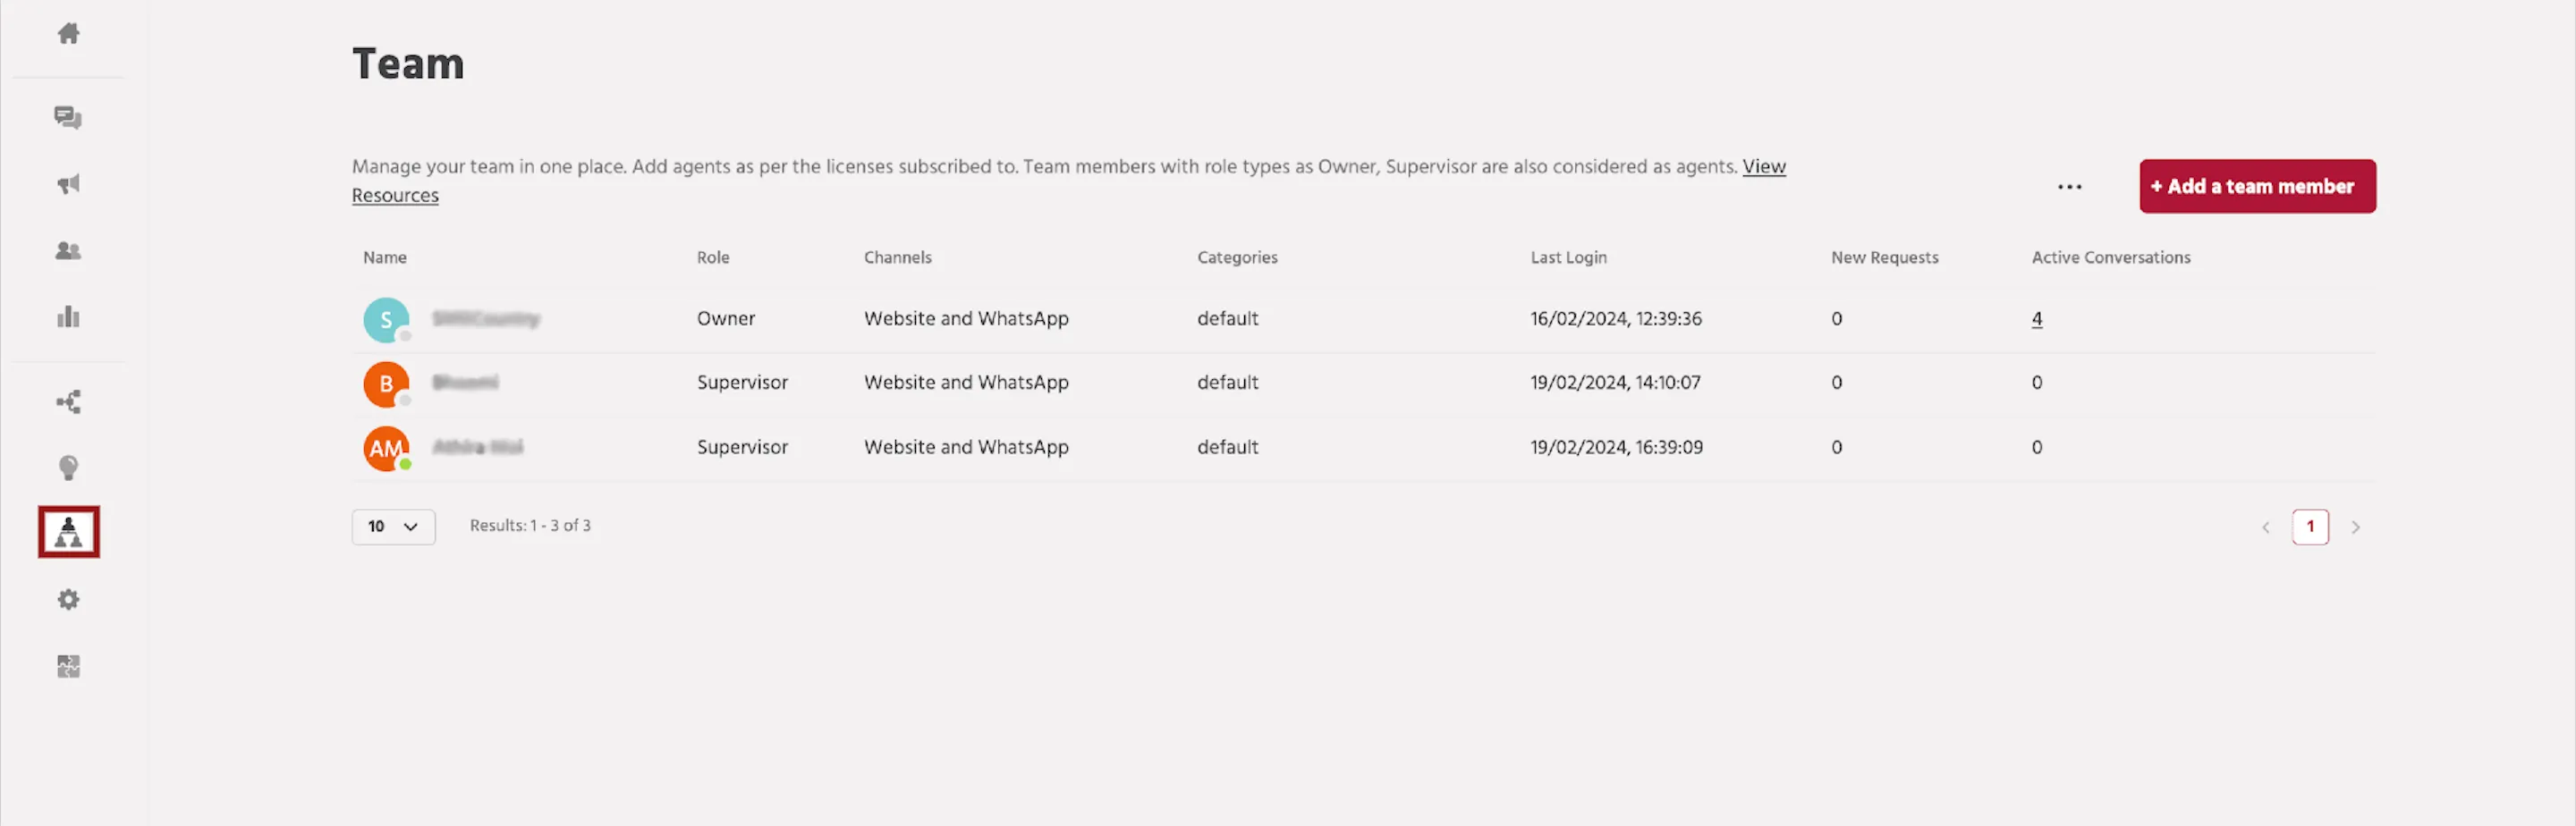The height and width of the screenshot is (826, 2576).
Task: Click Add a team member button
Action: pyautogui.click(x=2257, y=186)
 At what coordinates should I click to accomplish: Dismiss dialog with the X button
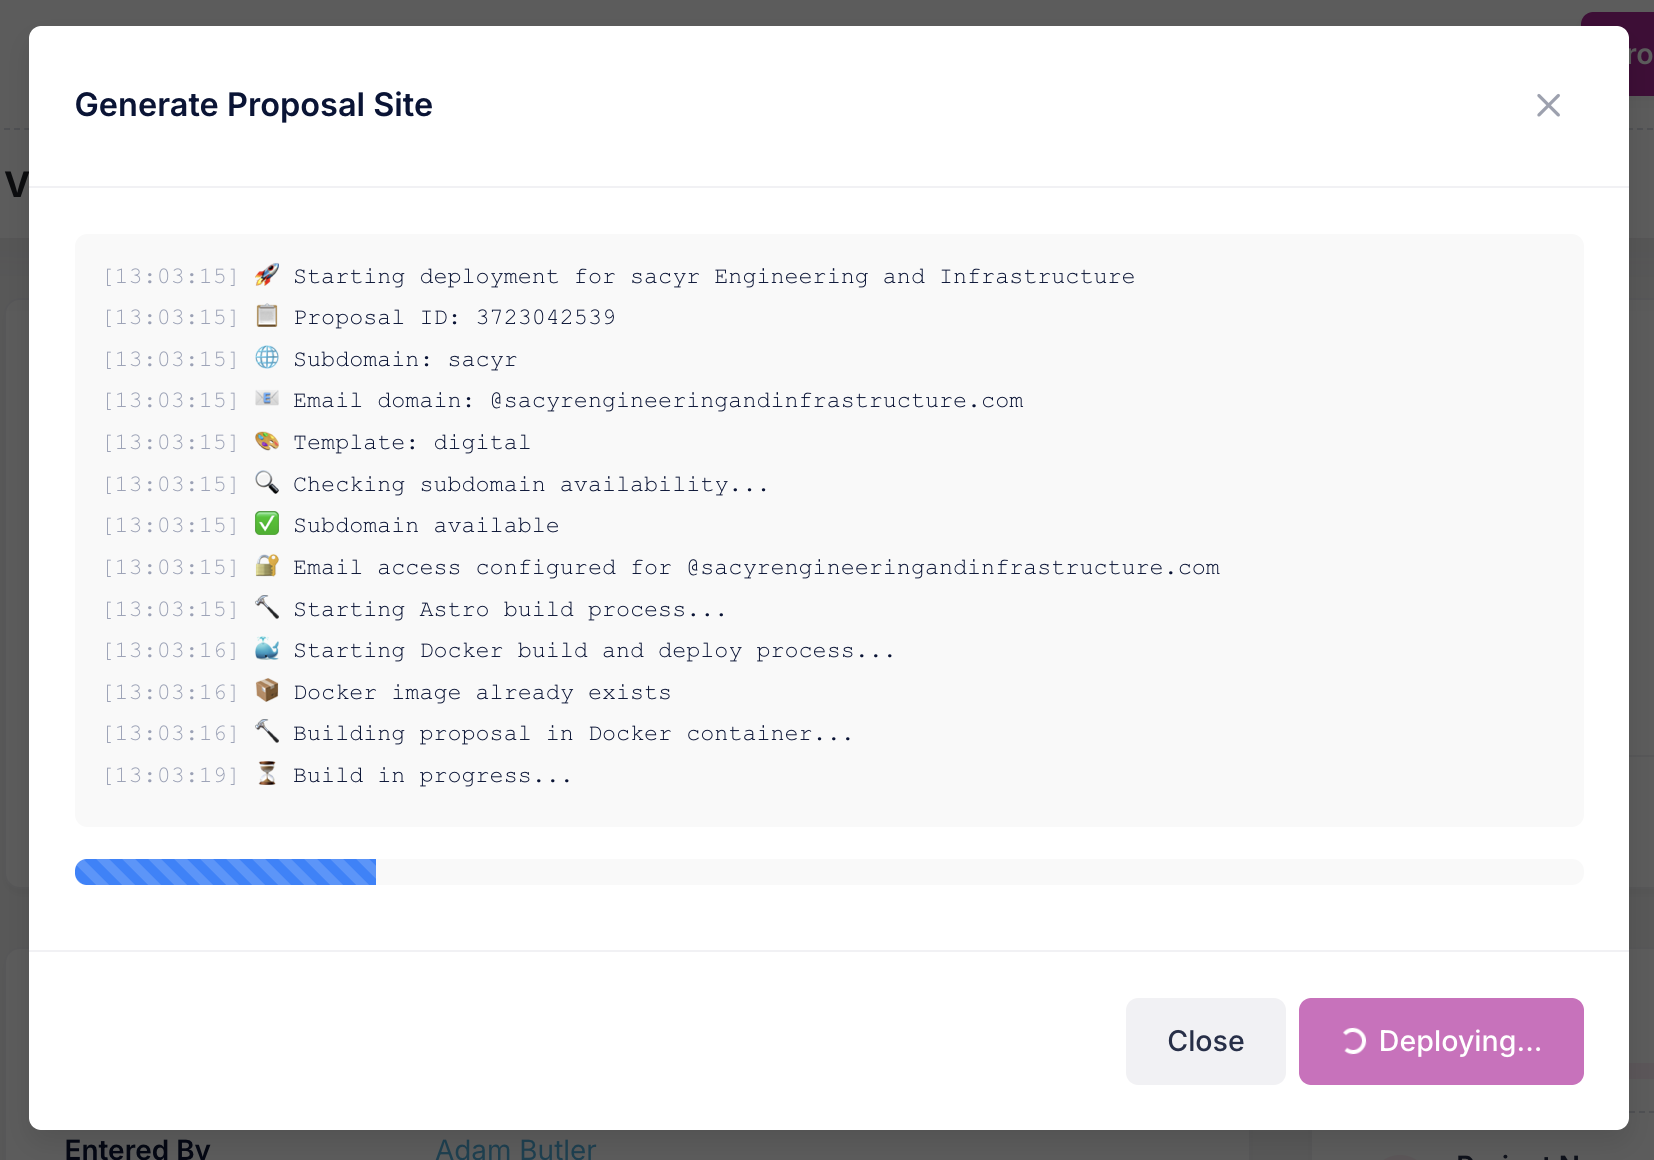click(1548, 105)
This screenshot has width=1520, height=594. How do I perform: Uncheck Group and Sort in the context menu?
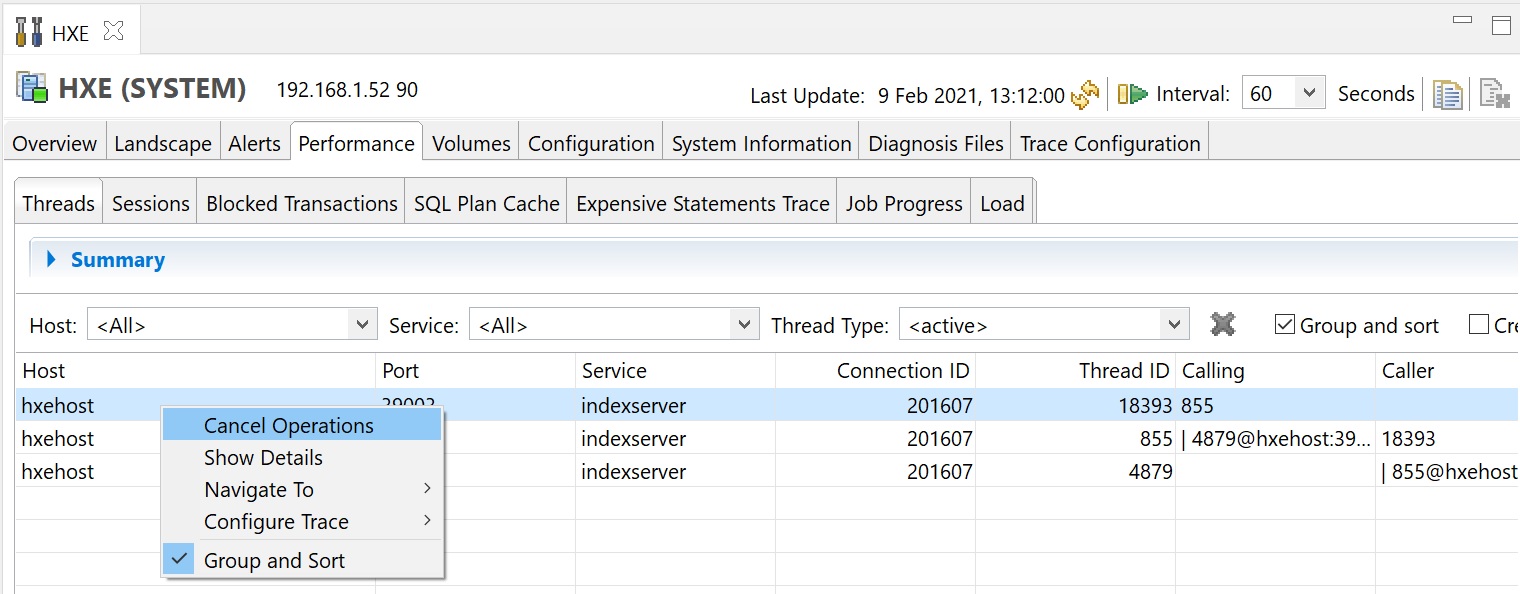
┄┄┄┄┄┄┄┄┄┄
_Exercise requirements_
The lines from the one containing "At what coordinates" to the final line of the material, both ends included, should be retyped exactly and alone, with no pictures.

_Answer space_
 At what coordinates should I click to accomplish: Dismiss dialog with the X button
click(1548, 105)
This screenshot has width=1520, height=594. How do I perform: Uncheck Group and Sort in the context menu?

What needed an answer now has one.